Over 600 children were auditioned, given the original actors were now too old for their roles. In contrast to The NeverEnding Story relying on blue screen and scale model creatures, The Next Chapter would have more life-sized model work and matte paintings.

Principal photography began in early 1990 at Bavaria Film near Munich. The original plan was to build three separate stages, having first and second unit shooting simultaneously on the first two-stage and have the effects done on the third. The studio decided not to build the third stage at the last minute, forcing production to shoot first and second unit on the same stage at the same time, the stage being Stage 7 at Bavaria Studios.
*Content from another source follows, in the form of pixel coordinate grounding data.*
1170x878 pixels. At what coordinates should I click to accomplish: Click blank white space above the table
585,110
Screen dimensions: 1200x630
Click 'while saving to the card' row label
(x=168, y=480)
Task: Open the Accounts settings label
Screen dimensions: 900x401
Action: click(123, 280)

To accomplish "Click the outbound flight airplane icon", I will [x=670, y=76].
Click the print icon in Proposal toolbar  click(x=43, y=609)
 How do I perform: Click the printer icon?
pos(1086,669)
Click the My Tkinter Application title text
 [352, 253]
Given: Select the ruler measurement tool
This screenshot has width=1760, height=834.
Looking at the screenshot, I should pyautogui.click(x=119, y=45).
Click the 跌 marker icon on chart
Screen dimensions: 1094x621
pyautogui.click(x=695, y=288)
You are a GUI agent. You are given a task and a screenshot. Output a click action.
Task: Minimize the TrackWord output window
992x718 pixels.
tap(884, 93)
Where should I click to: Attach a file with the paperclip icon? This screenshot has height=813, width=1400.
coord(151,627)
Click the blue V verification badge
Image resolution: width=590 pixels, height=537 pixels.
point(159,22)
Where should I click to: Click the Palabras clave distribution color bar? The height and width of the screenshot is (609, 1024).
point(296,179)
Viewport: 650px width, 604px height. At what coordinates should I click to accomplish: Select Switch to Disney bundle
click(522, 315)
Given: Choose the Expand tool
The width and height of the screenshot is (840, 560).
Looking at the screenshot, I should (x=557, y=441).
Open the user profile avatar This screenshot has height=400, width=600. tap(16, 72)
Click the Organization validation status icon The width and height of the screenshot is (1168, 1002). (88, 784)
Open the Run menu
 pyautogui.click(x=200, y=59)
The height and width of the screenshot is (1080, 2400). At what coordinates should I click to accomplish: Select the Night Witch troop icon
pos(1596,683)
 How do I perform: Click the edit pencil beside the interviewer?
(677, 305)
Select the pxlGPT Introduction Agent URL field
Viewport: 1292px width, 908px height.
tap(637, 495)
As labour rules regarding child actors limited their working schedules, Miller decided to only rehearse scenes once before filming, and maximized the time with the children on set by shooting with as many as three cameras on every scene. This created a problem as Miller's fear of falling late wound up making the film so ahead of schedule the effects team had not completed the necessary work for later scenes.

==Soundtrack==

| No. | Title | Writer(s) | Performer(s) | Length |
|---|---|---|---|---|
| 1. | "Searching For Fantasia" | Robert Folk | Robert Folk | 2:19 |
| 2. | "Dreams We Dream" | Giorgio Moroder, Tom Whitlock | Joe Milner | 4:23 |
| 3. | "Heaven's Just A Heartbeat" | Moroder, Whitlock | Joe Milner | 4:10 |
| 4. | "The Neverending Story" | Moroder, Keith Forsey | Joe Milner | 3:29 |
| 5. | "Dreams We Dream (Instrumental)" | Moroder, Whitlock | Giorgio Moroder | 4:27 |
| 6. | "Bastian's Dream" | Folk | Robert Folk | 2:05 |
| 7. | "Falkor's Quest" | Folk | Robert Folk | 2:33 |
| 8. | "Flight Of The Dragon" | Folk | Robert Folk | 3:32 |
| 9. | "Silver Mountains" | Folk | Robert Folk | 1:29 |
| 10. | "Morning In Fantasia" | Folk | Robert Folk | 1:08 |
| 11. | "The Childlike Empress" | Folk | Robert Folk | 2:15 |
| 12. | "The Giants' Attack" | Folk | Robert Folk | 2:11 |
| 13. | "Silver Lake" | Folk | Robert Folk | 2:54 |
| 14. | "Xayide's Castle" | Folk | Robert Folk | 1:26 |
| 15. | "Atreyu's Return To The Great Plains" | Folk | Robert Folk | 3:10 |
| 16. | "Bastian's Lost Memories" | Folk | Robert Folk | 1:03 |
| 17. | "Silver City" | Folk | Robert Folk | 2:05 |
| 18. | "The Neverending Story (Reprise)" | Moroder, Forsey | Giorgio Moroder | 0:54 |
| Total length: |  |  |  | 45:53 |

==Reception==
The NeverEnding Story II: The Next Chapter has a 14% score on Rotten Tomatoes based on 7 reviews; the average critics' rating is 3.7/10. On Metacritic, the film has a weighted average score of 30 out of 100 based on 13 critic reviews, indicating "generally unfavorable reviews". Richard Harrington of The Washington Post was critical to its plot and special effects, and commented that several new creatures came from the late-night comedy sketches. Chris Hicks, writing for the Deseret News, was kinder in his review, writing that it would be enjoyable to children, whereas the first film was enjoyable to the entire family. Common Sense Media gave a rating of 3 out of 5 stars; although calling the special effects "dated", they thought that the cleverness of a story that keeps changing as its characters and circumstances require will draw younger viewers to the film. They also noted that the film has similarities to The Wizard of Oz.

In its opening in Germany on 412 screens, it was the number one film for the week with a gross of 5.6 million Deutsche Mark ($3.8 million) from more than 800,000 admissions. The opening was the biggest ever for Warner Bros. Pictures in Germany. It opened at the same time in Austria and French-speaking Switzerland, where it also opened well. It eventually had 3,231,527 admissions in Germany, giving it the seventh-highest attendance of the year and making it one of the two German films to achieve domestic success in 1990, along with Werner – Beinhart! The film grossed $17,373,527 in the United States and Canada.